Die Herausforderung, die der Geschäftsführer von TUI Interactive beschreibt, ist alles andere als neu: IT-Leute und Marketing-Profis arbeiten längst nicht immer mit denselben Zielen und Motiven; im schlimmsten Fall können sie sich sogar gegenseitig blockieren und so den Erfolg eines ambitionierten E-Business-Projekts gefährden. Ein Unternehmensberater, der sich seit Jahren mit derartigen Organisationsproblemen beschäftigt, nennt die Gründe: "Marketing- und Vertriebsleute arbeiten unter kurzfristigen Perspektiven, weil sie schnell auf veränderte Kundenbedürfnisse reagieren müssen. IT-Entwickler benötigen lange Entwicklungshorizonte, weil sie eine stabile Software herstellen wollen", weiß Norbert Terglane, Mitglied der Geschäftsführung bei Kienbaum Management Consultants.

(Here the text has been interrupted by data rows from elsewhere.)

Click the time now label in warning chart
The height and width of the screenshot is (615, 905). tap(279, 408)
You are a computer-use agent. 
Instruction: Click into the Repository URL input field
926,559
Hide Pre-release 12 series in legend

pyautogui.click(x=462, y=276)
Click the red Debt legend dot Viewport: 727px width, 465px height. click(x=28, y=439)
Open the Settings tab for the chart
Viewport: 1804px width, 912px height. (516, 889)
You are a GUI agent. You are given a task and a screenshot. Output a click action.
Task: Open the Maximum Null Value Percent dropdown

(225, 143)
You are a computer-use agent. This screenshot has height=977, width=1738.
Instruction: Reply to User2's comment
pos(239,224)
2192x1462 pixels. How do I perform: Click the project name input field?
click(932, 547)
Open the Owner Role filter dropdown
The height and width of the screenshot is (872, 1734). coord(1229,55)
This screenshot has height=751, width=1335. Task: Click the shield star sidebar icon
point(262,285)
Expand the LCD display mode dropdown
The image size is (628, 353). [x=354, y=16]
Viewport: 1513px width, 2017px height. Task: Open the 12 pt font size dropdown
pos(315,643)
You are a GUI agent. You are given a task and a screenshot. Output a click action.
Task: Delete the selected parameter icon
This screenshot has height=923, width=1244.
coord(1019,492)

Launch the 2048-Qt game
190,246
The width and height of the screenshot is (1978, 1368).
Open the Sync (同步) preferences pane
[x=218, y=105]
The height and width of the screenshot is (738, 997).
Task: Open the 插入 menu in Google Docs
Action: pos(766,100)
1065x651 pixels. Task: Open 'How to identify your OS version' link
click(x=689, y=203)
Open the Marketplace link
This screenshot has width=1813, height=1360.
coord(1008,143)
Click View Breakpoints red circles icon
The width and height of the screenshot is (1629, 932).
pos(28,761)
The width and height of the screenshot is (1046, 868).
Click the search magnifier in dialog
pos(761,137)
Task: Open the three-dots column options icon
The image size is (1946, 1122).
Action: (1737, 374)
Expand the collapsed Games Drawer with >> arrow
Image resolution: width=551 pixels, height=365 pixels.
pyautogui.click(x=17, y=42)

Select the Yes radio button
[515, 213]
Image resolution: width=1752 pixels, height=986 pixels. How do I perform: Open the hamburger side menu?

Der Gegensatz zwischen beiden Berufsgruppen scheint also grundsätzlicher Natur, und er erstreckt sich quer über Länder- und Branchengrenzen: "Marketing-Abteilungen sind in erster Linie dazu da, neue Absatzkanäle aufzustöbern", sagt Amber Niven, Vice President von Arch Communications, einem Anbieter von drahtlosen Kommunikationssystemen in Westborough, Massachusetts. "Von sich aus kommen die Marketing-Leute nicht in die IT-Abteilungen, um herauszufinden, was die Software-Entwickler überhaupt zu leisten in der Lage sind. Sie fragen allein ihre Kunden, was sie wollen, ohne zu wissen, ob dies auch realisierbar ist."

Die CIOs und ihre Mitarbeiter haben hingegen mit einer Vielzahl von Restriktionen zu kämpfen, die mit den Versprechungen der Marketing-Abteilungen selten in Einklang in zu bringen sind. Entwicklungszeiten lassen sich schwer einschätzen, die finanziellen und personellen Ressourcen bei einem Projekt sind begrenzt. Zudem müssen neue Internet-Ideen immer auch in die vorhandene technologische Infrastruktur eines Unternehmens integriert werden ? ebenfalls keine leichte Aufgabe.

"Der Mangel an grundlegenden Kenntnissen im Bereich Informationstechnologie ist mitunter schon erschreckend", konstatiert Rolf Bergmann, CIO bei Price Waterhouse Coopers (PWC). "Manche Marketing-Leute berichten von ihrem Sohn, der ihnen eine Homepage innerhalb eines Tages zusammengebastelt habe. Und dann wundern sie sich darüber, warum wir unsere Aufgaben nicht mit ähnlicher Geschwindigkeit bewältigen können." Die Marketing-Seite kontert: "Uns stört ihre prozessorientierte Gründlichkeit, die schon mal einem zügigen Projektfortschritt im Wege stehen kann", sagt Hugo Rautert, stellvertretender Leiter für den Bereich Marketing und Kommunikation bei PWC.

Eine Studie des Multimedia-Dienstleisters Popnet bestätigt diese Probleme: Die dort befragten IT-Verantwortlichen erwarten von der Marketing-Abteilung mehr Sachverstand und Realitätssinn; die andere Partei fordert von den Technikern mehr Flexibilität und verständlichere Kommunikation. "Die Marketing-Manager fürchten den Tod eines Projekts durch totale Bürokratie, die IT-Abteilung durch totale Anarchie", bringt CIO Bergmann die gegensätzlichen Positionen auf den Punkt.